Markus 16, 1-8 – Argumente für die Auferstehung

Klaus Douglass nimmt diesen Auferstehungsbericht von Markus zum Ausgangspunkt um einige Argumente für die Plausibilität der Auferstehung zu geben. Natürlich weiß auch er, dass wir keine Beweise anführen können, aber zurecht betont er, dass es einige Tatsachen gibt, die sehr gute Argumente für die leibliche Auferstehung Jesu bieten. Wie immer fasst er das sehr gekonnt und treffend zusammen. Hier seine vier Argumente:

Tatsache Nr.1: Das Grab war leer. Das lässt sich historisch mit großer Zuverlässigkeit sagen. Der Leichnahm Jesu wurde nie gefunden. Wenn es anders gewesen wäre, dann hätten das die Römer oder jüdischen Oberen ganz schnell an die große Glocke gehängt und gesagt: Da seht her! Hier ist der Beweis, dass Jesus nicht auferstanden ist.

Tatsache Nr.2: Der radikale Stimmungsumschwung der Jünger. Noch bei der Kreuzigung waren die Jünger ein ziemlich verängstigter Haufen. Viele sind geflohen und machten sich auf den Rückweg in die Heimat nach Galiläa. Wie soll man erklären, dass aus diesem ängstlichen Haufen plötzlich solch eine überzeugende und bekennden Gemeinschaft wurde?

Tatsache Nr.3: Das spätere Martyrium der Jünger. Viele der Jünger starben später den Märtyrertod. Warum sollten sie bereit sein für eine Lüge zu sterben? Sie müssen sich völlig sicher gewesen sein, dass Jesus auferstanden ist und sie haben sich das bestimmt nicht ausgedacht, um die Bewegung weiter zu führen.
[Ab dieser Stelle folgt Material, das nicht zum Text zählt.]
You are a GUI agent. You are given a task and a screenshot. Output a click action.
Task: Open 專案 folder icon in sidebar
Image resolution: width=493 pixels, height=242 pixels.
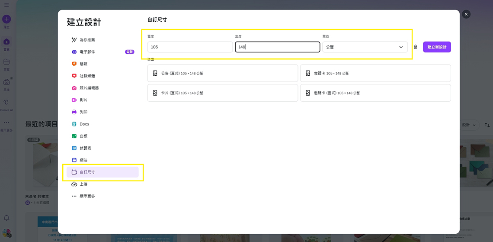(x=6, y=62)
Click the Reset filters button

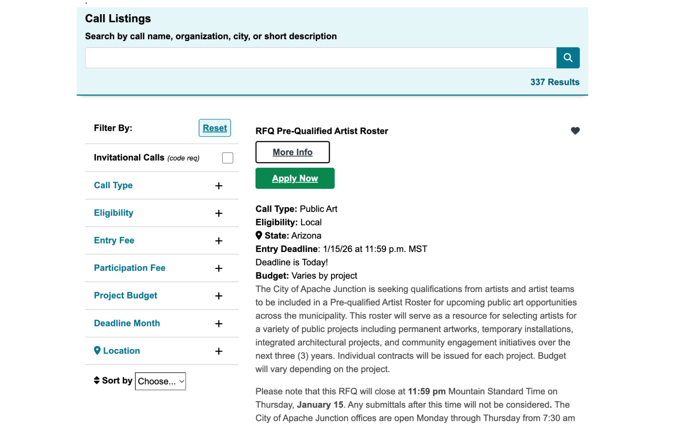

Selbst für die Wahrheit zu sterben ist schon ein harter Brocken – aber wer sollte bereit sein für eine Lüge zu sterben?

Tatsache Nr.4: Es gab Hunderte von Zeugen der Auferstehung Jesu. Paulus schreibt in einem Brief, dass 500 Christen auf einmal Jesus gesehen haben. Das einzelne komische Dinge sehen (wie z.B. fliegende Untertassen) kann man ja vielleicht noch nachvollziehen – aber 500 Leute auf einmal. Wie soll man das sonst erklären?